Scientists are debating whether Y Chromosome will be able to survive for more than a few million years into the future or whether it will gradually vanish, and if it does so whether it will cause males to become extinct! Obviously because Y Chromosome is the one which makes a person male or a man.

Y Chromosome has to depend on itself to repair any of its injuries and for that it has created duplicate copies of its genes within itself. However this does not stop DNA damages in Y Chromosome which escape its local repair process from being propagated into the offspring males.

This causes Y Chromosomes to accumulate more and more defects over a prolonged period of evolution and scientists believe that this is what is causing the Y Chromosome to keep losing its weight continuously.

Y Chromosome which is crucial for the creation and evolution of males has a fundamental weakness which is denying it participation in the normal process of evolution via Chromosomal mix and match to create better versions in every successive generation, and this weakness MAY lead to the extinction of Y Chromosome altogether over the next few million years, and if that happens scientists are not sure whether that would cause males to become extinct or not.

And that is because Scientists are not sure whether any other Chromosome in the 23 pairs will be able to take over the role of the Y Chromosome or not.
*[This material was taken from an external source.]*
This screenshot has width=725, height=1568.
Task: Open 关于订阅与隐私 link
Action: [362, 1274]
On the other hand, it is not necessary that humanity will not be able to survive if males become extinct. Note that females do not need the Y Chromosome, and since all females have X Chromosomes, it would be still possible to create a mechanism where X Chromosomes from different females are used to create offspring, say like injecting the nuclei from the egg of one female into the egg of another female to fertilize it and that would grow into a girl child. So yes, that would be a humanity where only females exist.

Even modern scientists have concluded that children born to parents having blood relation (like cousins) can have birth defects. For example, there is a recessive dangerous gene in one person.
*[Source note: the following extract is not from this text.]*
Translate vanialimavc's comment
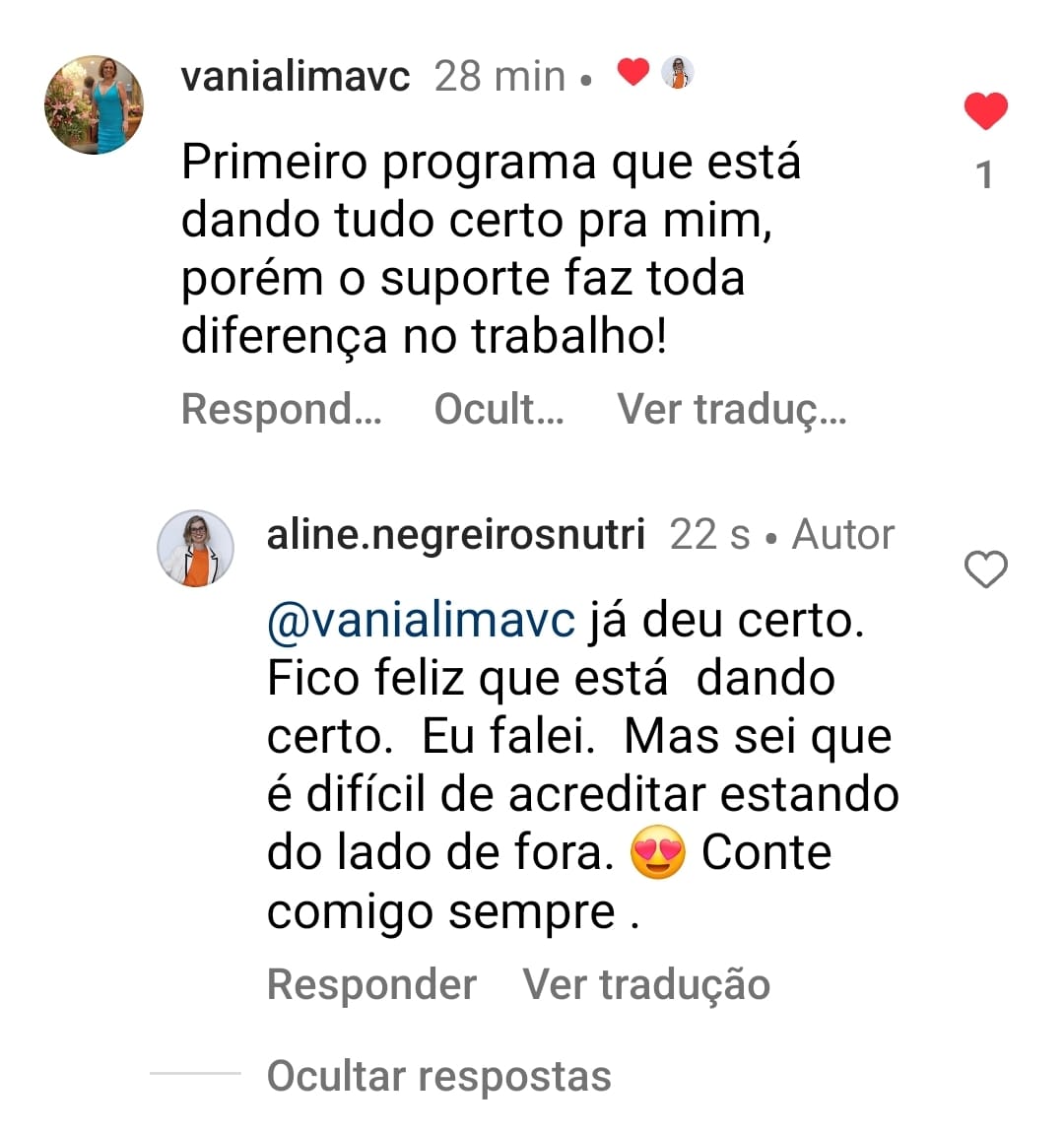Screen dimensions: 1064x1135 pos(731,409)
What this means is that say a person is carrying a dangerous abnormality causing gene in one of his chromosome, but whose effect has been hidden in that person (or is not being expressed) because the corresponding gene in the pairing Chromosome is stronger and hence is preventing this abnormality causing gene from activating.

Now there are fair chances that his offsprings will be carriers of these genes throughout successive generations. As long as they keep marrying outside his genetic imprint, there is a fair chance that the defective gene will remain inactive since others outside this person’s lineage most probably do not have that defective gene.

Now if after 5-10 generations down the line say one of his descendants marries some other descendant who may be really far away cousins. But then there is a possibility that both of them are still carrying the defective gene, and in that case their children will definitely have the defective gene express itself and cause the genetic abnormality in them as both the Chromosomes in the pair have the defective genes.

Hence, the marriages between cousins always have a chance of causing an otherwise recessive, defective genes to express themselves resulting in children with genetic abnormalities.

So, Ancient Vedic Rishis created the Gotra system where they barred marriage between a boy and a girl belonging to the same Gotra no matter how deep the lineage tree was, in a bid to prevent inbreeding and completely eliminate all recessive defective genes from the human DNA.